This weekend, as the world celebrates World Refugee Day on Sunday, June 20, Inkomoko is working with MTN Rwanda, the Ministry of ICT and Innovation, the Ministry in Charge of Emergency Management, and UNHCR to distribute the majority of the 500 phones to refugee and host community entrepreneurs, increasing their access to government services, financial products, and overall digital connectivity for their small businesses.

Initiated by MTN Rwanda, in partnership with the Ministry of ICT and Innovation, the #ConnectRwanda campaign was launched in December 2019, with the objective of providing smartphones to unconnected households across Rwanda to leverage the digital economy.

Since then, private companies, government institutions and individuals have come together to connect all Rwandans through technology.

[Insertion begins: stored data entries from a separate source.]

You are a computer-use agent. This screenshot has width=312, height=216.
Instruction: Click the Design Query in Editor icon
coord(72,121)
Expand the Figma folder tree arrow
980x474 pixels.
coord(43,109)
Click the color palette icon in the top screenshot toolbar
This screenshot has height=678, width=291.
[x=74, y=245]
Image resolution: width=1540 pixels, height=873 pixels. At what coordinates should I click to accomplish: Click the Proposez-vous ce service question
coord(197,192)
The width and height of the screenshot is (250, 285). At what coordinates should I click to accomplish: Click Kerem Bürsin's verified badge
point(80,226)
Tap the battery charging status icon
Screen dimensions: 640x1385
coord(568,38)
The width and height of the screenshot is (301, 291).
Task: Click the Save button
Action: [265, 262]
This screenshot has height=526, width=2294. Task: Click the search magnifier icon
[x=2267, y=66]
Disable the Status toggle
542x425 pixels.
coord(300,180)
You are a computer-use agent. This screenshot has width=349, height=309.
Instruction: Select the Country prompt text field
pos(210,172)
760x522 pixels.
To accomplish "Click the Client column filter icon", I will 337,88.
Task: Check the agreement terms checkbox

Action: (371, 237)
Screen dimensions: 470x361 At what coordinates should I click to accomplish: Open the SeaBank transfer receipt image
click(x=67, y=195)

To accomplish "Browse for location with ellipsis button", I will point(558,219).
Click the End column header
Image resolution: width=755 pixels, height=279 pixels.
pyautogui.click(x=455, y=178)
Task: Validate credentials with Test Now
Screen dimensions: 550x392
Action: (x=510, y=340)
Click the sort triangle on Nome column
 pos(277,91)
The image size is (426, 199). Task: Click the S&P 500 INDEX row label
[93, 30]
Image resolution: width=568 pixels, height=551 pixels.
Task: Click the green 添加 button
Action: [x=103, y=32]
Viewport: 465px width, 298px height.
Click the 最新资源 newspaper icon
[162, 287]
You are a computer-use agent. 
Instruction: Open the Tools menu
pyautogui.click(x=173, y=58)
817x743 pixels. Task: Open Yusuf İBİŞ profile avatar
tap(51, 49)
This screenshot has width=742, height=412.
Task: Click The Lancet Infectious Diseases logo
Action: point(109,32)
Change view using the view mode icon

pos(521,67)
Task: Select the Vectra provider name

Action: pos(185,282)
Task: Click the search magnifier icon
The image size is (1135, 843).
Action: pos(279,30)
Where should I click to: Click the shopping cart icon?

Inkomoko’s phone donation, as part of World Refugee Day, aligned with their larger strategy to digitize services and provide increased access to finance for refugee and host community entrepreneurs.

These pivots have emerged as Inkomoko adapted to helping entrepreneurs adjust to new ways of working during COVID-19.

Phone distribution will launch in the Gihembe Refugee Camp where Inkomoko has been working since 2016. 

“During COVID-19, movement restrictions limited how we could provide services in refugee communities. Like most businesses, it forced us to quickly develop digital offerings that would work for our clients. Because we were able to make expedient digital implementations and because 39% of our Inkomoko staff are refugees themselves, we were able to continuously serve our entrepreneurs despite movement restrictions,” says Olive Ashimwe, Inkomoko’s Regional Director of Refugee Affairs.

The 500 donated smartphones fortify Inkomoko’s track record of financial inclusion, as Inkomoko is also rolling out a new digital loan app that will increase access to business financing for refugee and host communities.

This mobile loan app for smartphones is available in Kinyarwanda, English, French, and Swahili, and will help Inkomoko to diversify access points for financing across the country, a key request from entrepreneurs.

All of the phones donated by Inkomoko will come preloaded with their app.

Last year for World Refugee Day, Inkomoko partnered with the Mastercard Foundation to release US$2.6million in COVID-19 relief grants to more than 3,500 refugee and host community entrepreneurs.

One year later they have released data showing that as a result of their grants, businesses were able to generate more than US$10 million in new revenue and they employ more than 20,000 people throughout Rwanda. In addition, 98% of closed businesses have re-opened. 

“Inkomoko’s work with entrepreneurs has consistently shown that investing in refugee businesses is catalytic for economic development at-large. We are able to provide new growth opportunities for our clients in refugee communities by bringing new investments and digital solutions,” says Julienne Oyler, Inkomoko’s CEO.

Looking ahead, Inkomoko has pledged to support more refugee and host community entrepreneurs, including providing 25,000 refugee households with access to affordable capital in the coming years, all facilitated by more digital solutions.